_Excerpted passage:_
Also keep in mind philosophy doesn’t matter—we can just try it multiple ways and judge based on the data. Well, normally we could—in this case the millions of dollars a training run makes that currently infeasible.
There’s been some recent work in this direction which seems quite interesting: https://arxiv.org/abs/2302.08582
Thank you for the reference which looks interesting. I think “incorporating human preferences at the beginning of training” is at least better than doing it after training. But it still seems to me that human preferences 1) cannot be expressed as a set of rules and 2) cannot even be agreed upon by humans. As humans, what we do is not consult a set of rules before we speak, but we have an inherent understanding of the implications and consequences of what we do/say. If I encourage someone to commit a terrible act, for example, I have brought about more suffering in the world, albeit indirectly. Similarly, AI systems that aim to be truly intelligent should have some understanding of the implications of what they say and how it affects the overall “fitness function” of our species. Of course, this is no simple matter at all, but it’s where the technology eventually has to go. If we could specify what the overall goal is and express it to the AI system, it would know exactly what to say and when to say it. We wouldn’t have to manually babysit it with RLHF.
True though another idea is since now AI can tell if text is rule breaking pretty reliably, we could train the NEXT AI on text the prior version says violates a detailed rubric.
So it won’t “know” text with obviously harmful or content because it didn’t learn it.
It could also filter and not learn text that a previous model votes isn’t credible.
So it would be “less hateful and overtly ignorant” GPT. You would have to play with filter strength (do this multiple times with rubrics of varying strictness). I am curious how much filtering leads to reduction in task performance.
Like does it get hugely worse at subskill n because the other model thought the examples with the subskill were harmful?
The “not credible” detection similarly means the machine may be biased towards wrong but “mainstream” ideas in places as well.
I wonder if openAI did this. It wouldn’t be hard to do—just have gpt-3 filter the tokens for gpt-4
I would not be surprised if OpenAI did something like this. But the fact of the matter is that RLHF and data curation are flawed ways of making an AI civilized. Think about how you raise a child, you don’t constantly shield it from bad things. You may do that to some extent, but as it grows up, eventually it needs to see everything there is, including dark things. It has to understand the full spectrum of human possibility and learn where to stand morally speaking within that. Also, psychologically speaking, it’s important to have an integrated ability to “offend” and know how to use it (very sparingly). Sometimes, the pursuit of truth requires offending but the truth can justify it if the delusion is more harmful. GPT4 is completely unable to take a firm stance on anything whatsoever and it’s just plain dull to have a conversation with it on anything of real substance.
Philosophically what you are saying makes sense.
Keep in mind that currently gpt-4 is using the open agency/CAIS method of alignment. The only thing that matters is the output. So it doesn’t matter yet.
Also keep in mind philosophy doesn’t matter—we can just try it multiple ways and judge based on the data. Well, normally we could—in this case the millions of dollars a training run makes that currently infeasible.

_Raw data:_
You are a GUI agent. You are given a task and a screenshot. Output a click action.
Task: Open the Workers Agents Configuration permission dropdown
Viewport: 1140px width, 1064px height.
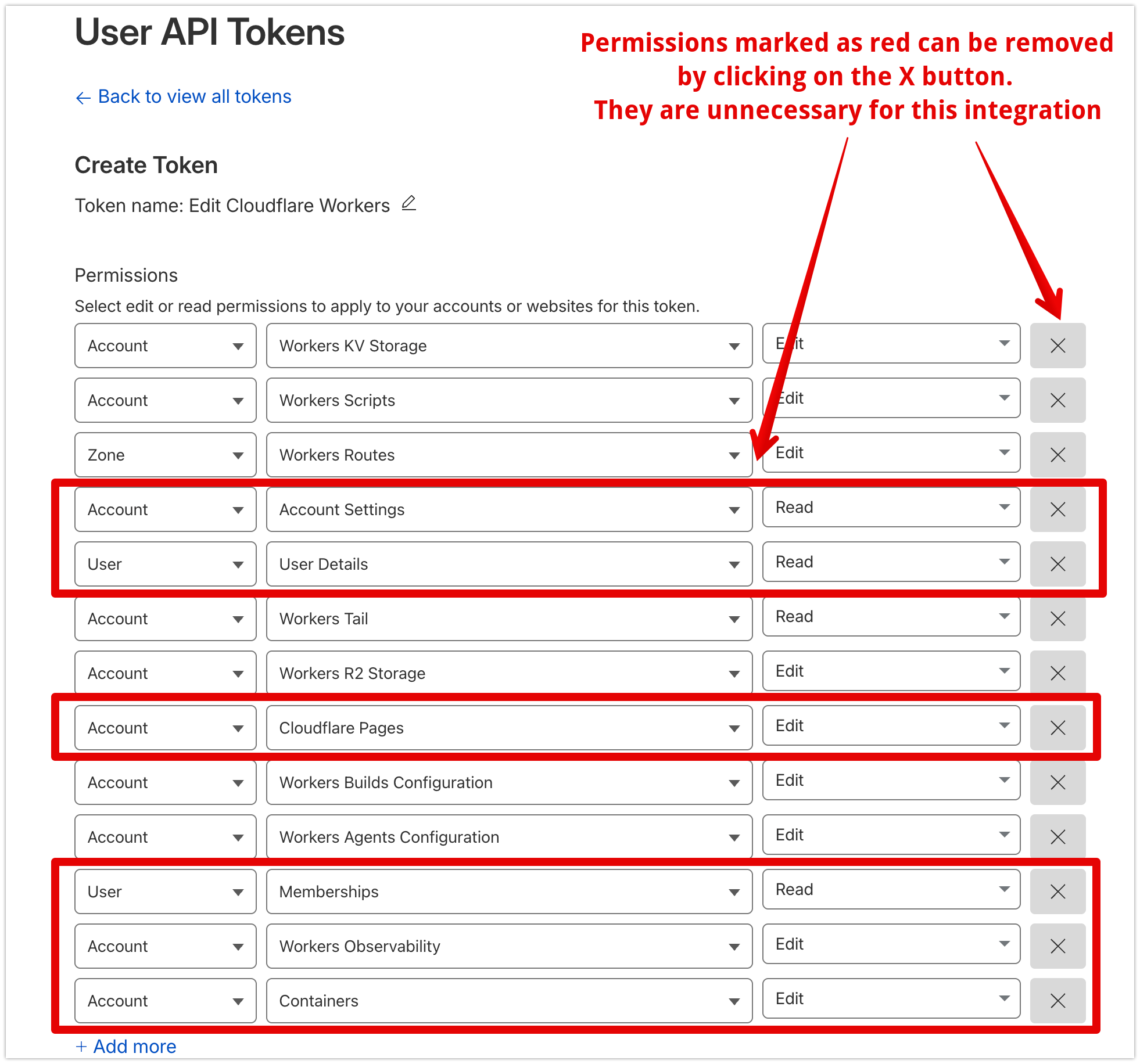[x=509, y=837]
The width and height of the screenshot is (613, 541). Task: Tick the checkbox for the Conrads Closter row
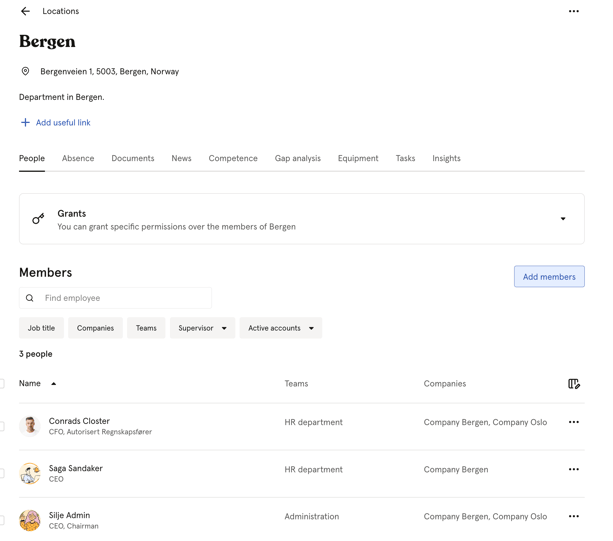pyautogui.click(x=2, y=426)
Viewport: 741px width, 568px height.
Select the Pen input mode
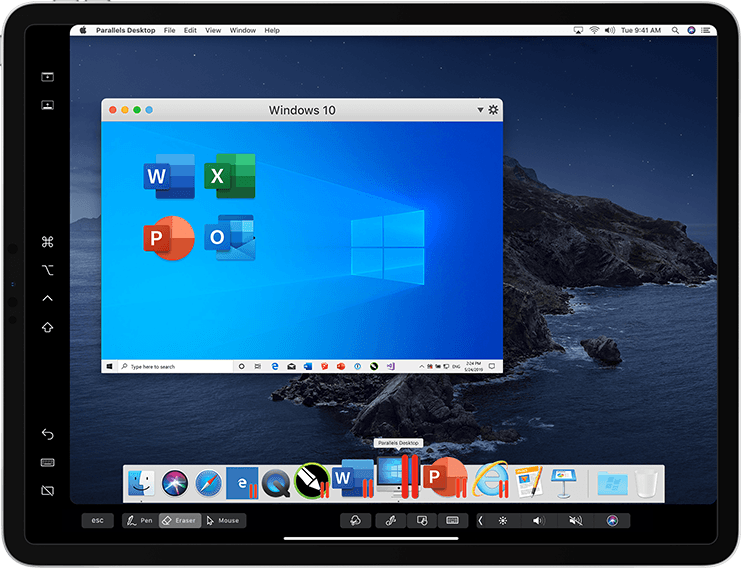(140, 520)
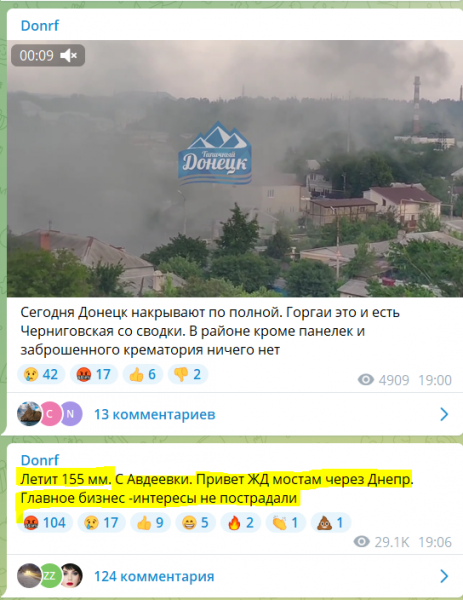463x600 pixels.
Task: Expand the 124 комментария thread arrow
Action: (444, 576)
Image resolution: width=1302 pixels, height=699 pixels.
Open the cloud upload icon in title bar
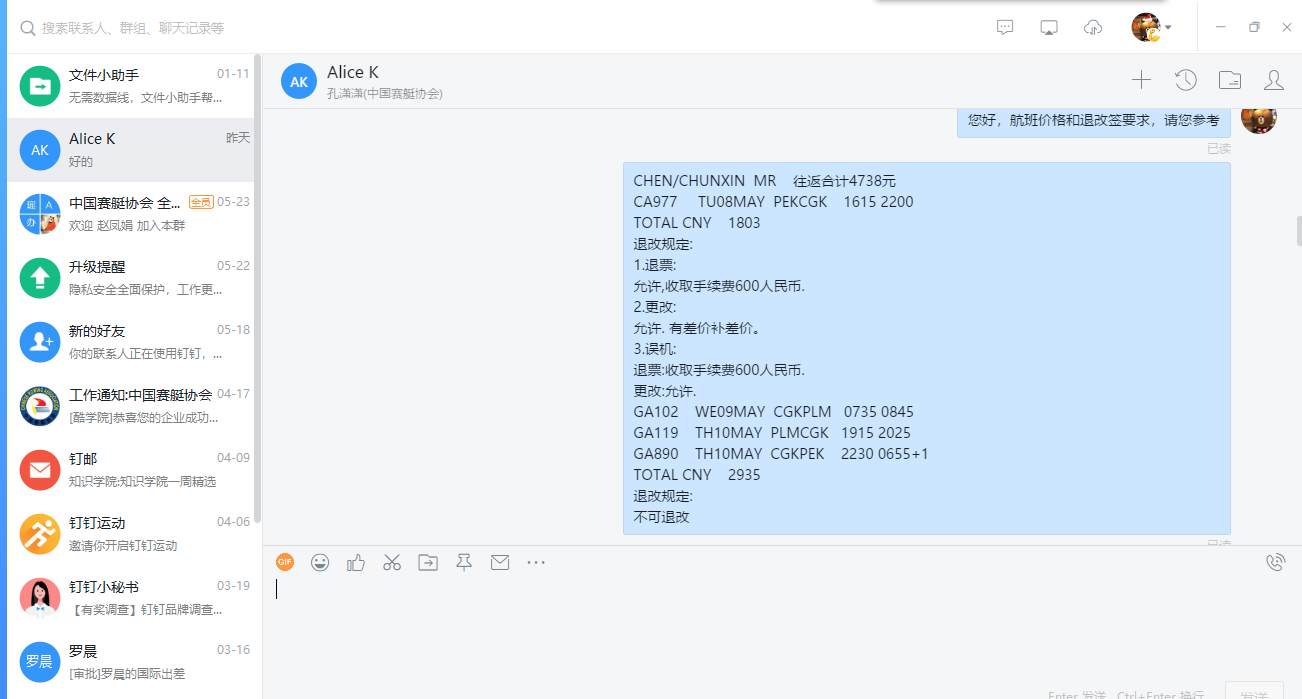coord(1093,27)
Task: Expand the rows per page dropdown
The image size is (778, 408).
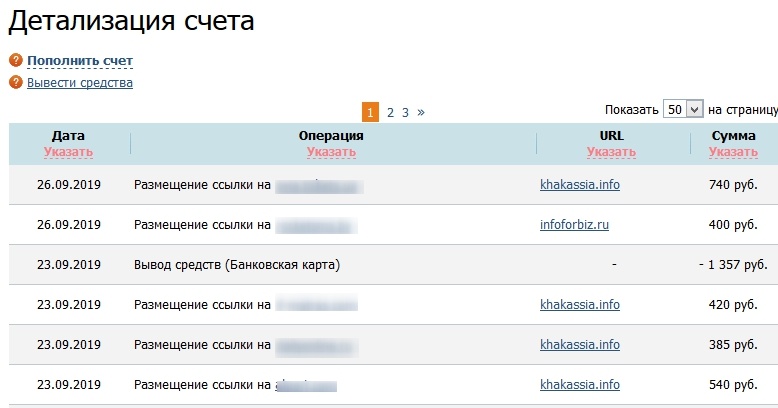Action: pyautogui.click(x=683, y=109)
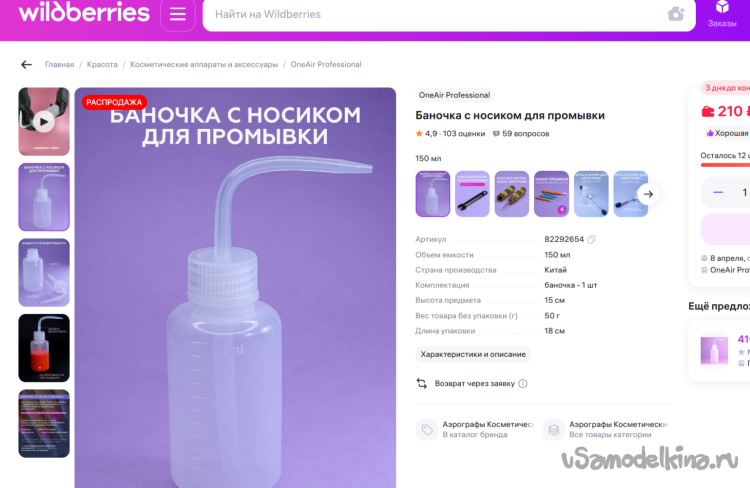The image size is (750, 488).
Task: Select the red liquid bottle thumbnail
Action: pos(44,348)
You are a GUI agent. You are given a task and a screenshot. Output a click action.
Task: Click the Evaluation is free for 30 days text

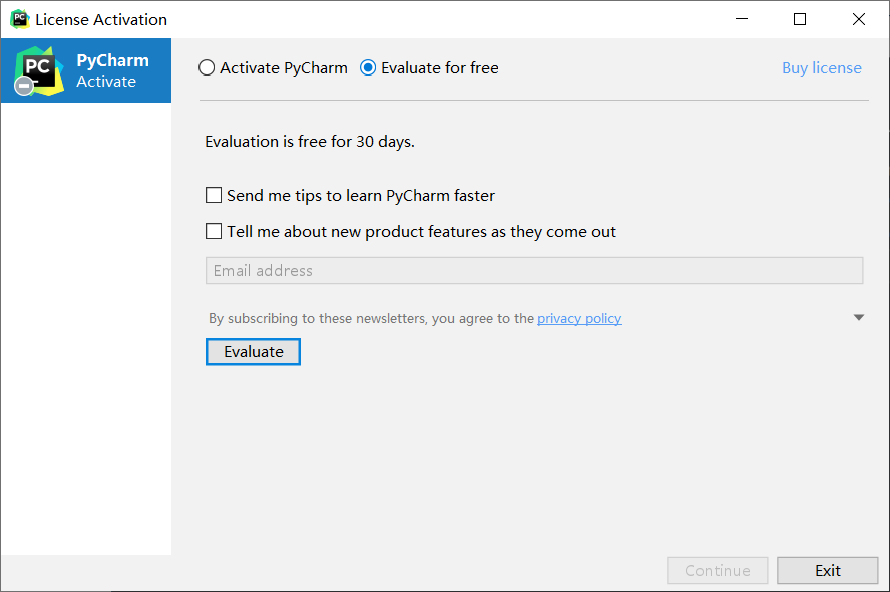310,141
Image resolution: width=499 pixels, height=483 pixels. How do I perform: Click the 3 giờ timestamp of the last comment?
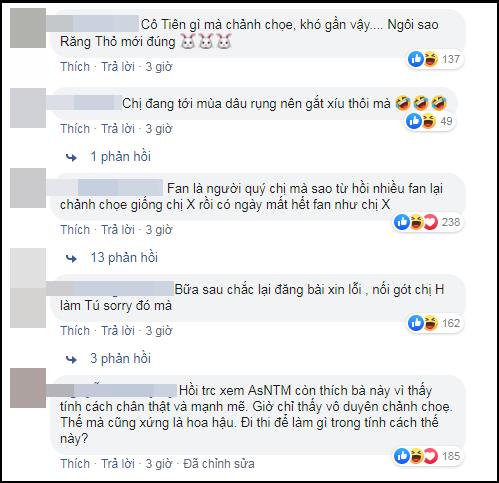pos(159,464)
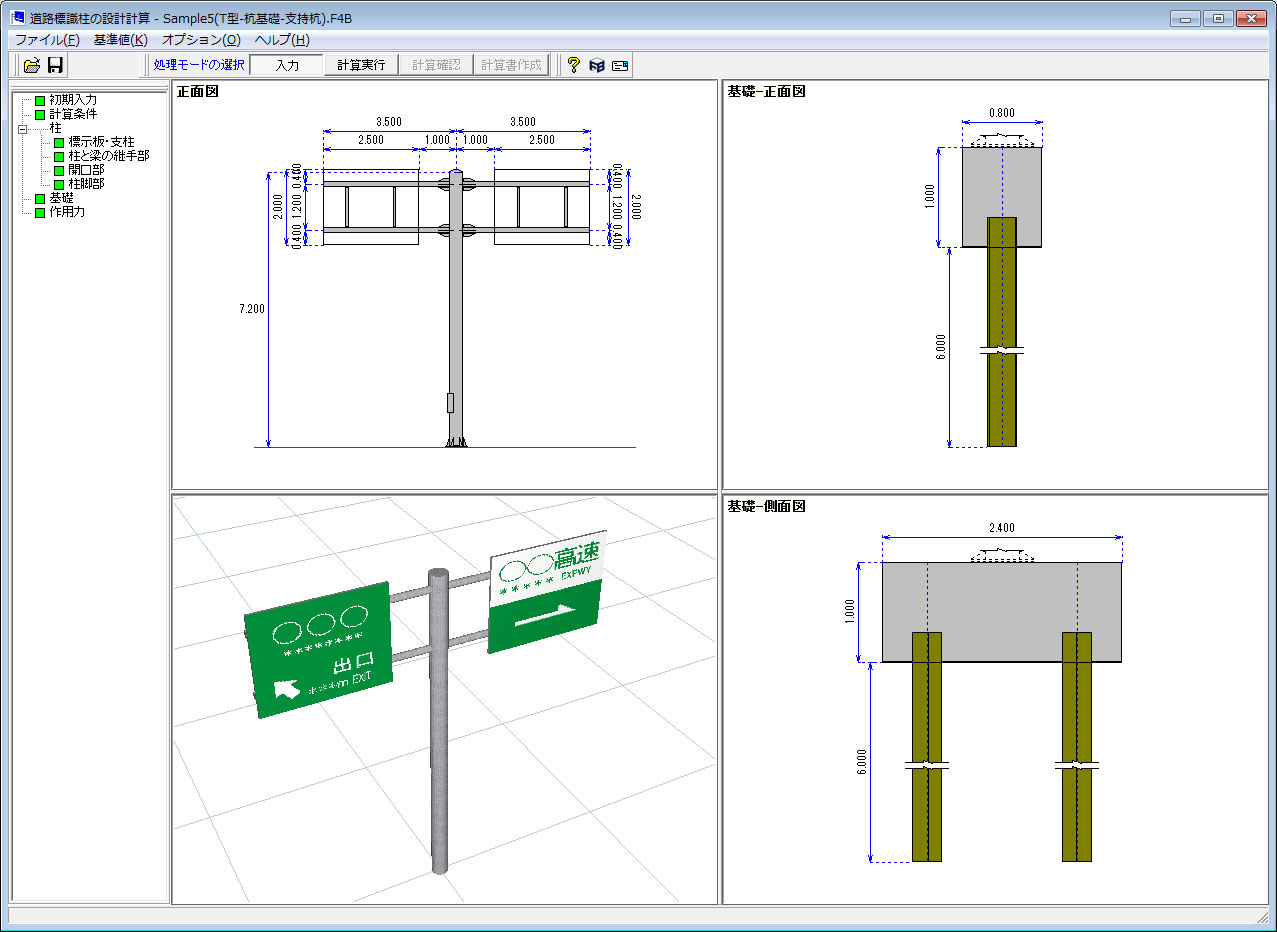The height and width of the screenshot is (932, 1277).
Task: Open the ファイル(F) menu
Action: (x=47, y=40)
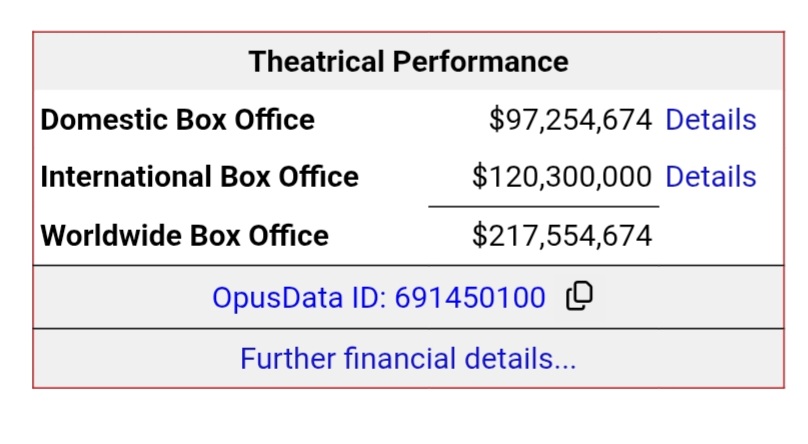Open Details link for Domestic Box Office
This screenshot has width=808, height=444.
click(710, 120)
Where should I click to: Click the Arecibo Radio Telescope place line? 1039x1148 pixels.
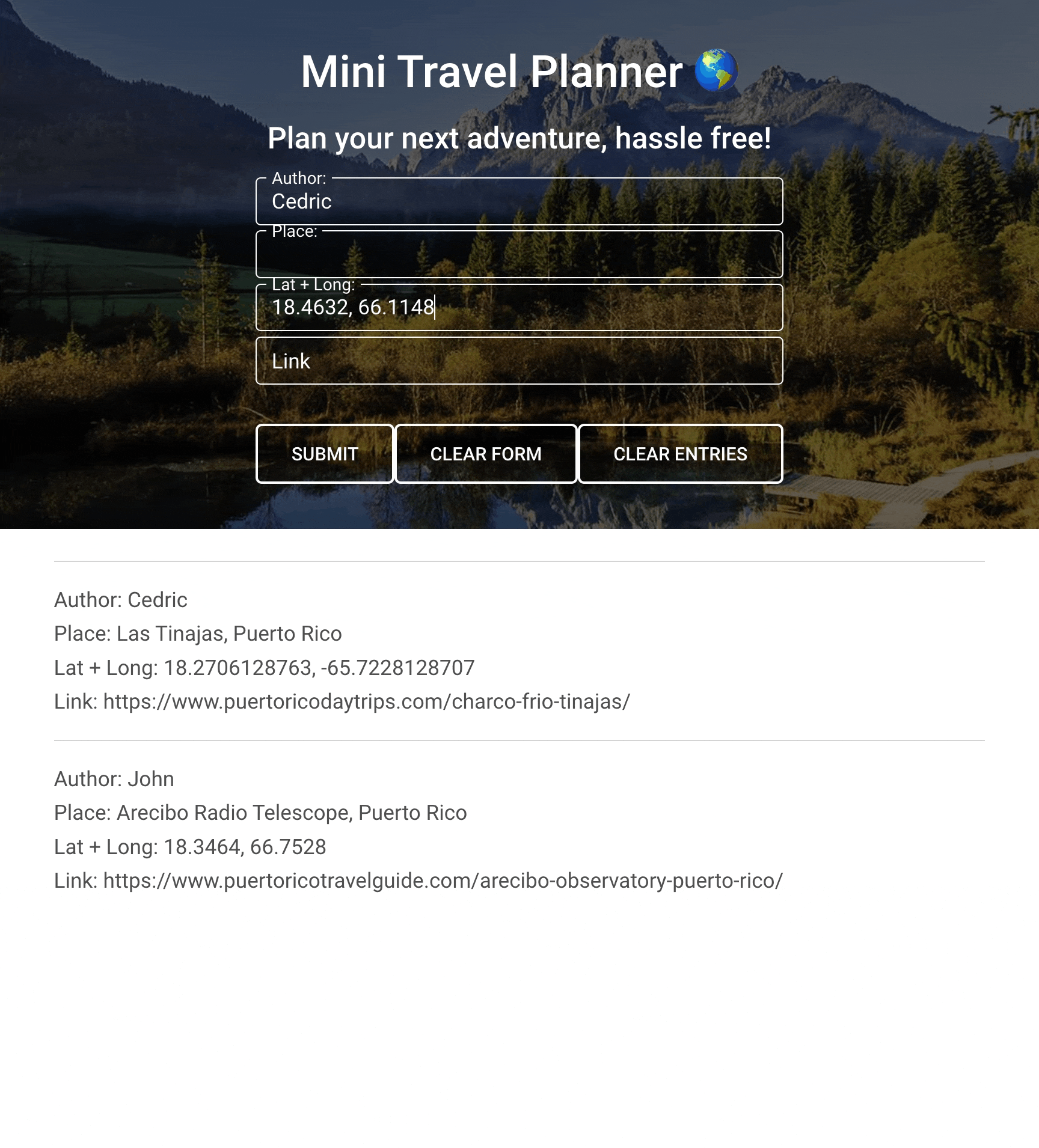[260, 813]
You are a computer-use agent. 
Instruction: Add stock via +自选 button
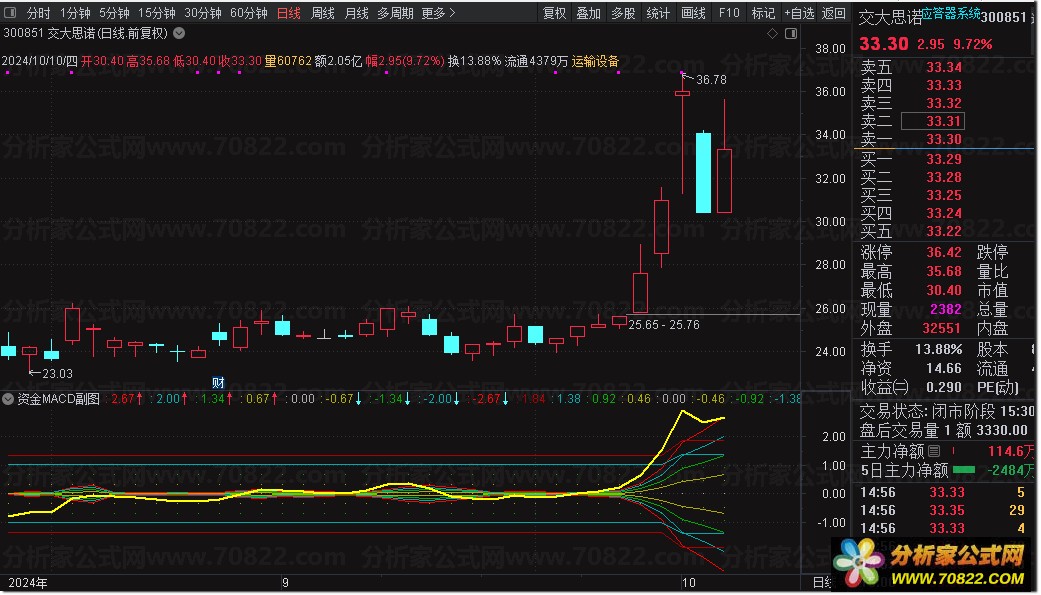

_What you need to do:_ From the forum thread on AI training and alignment, write out the passage that begins at the words "True though another" and ends after the words "in task performance.".

_Task output:_
True though another idea is since now AI can tell if text is rule breaking pretty reliably, we could train the NEXT AI on text the prior version says violates a detailed rubric.
So it won’t “know” text with obviously harmful or content because it didn’t learn it.
It could also filter and not learn text that a previous model votes isn’t credible.
So it would be “less hateful and overtly ignorant” GPT. You would have to play with filter strength (do this multiple times with rubrics of varying strictness). I am curious how much filtering leads to reduction in task performance.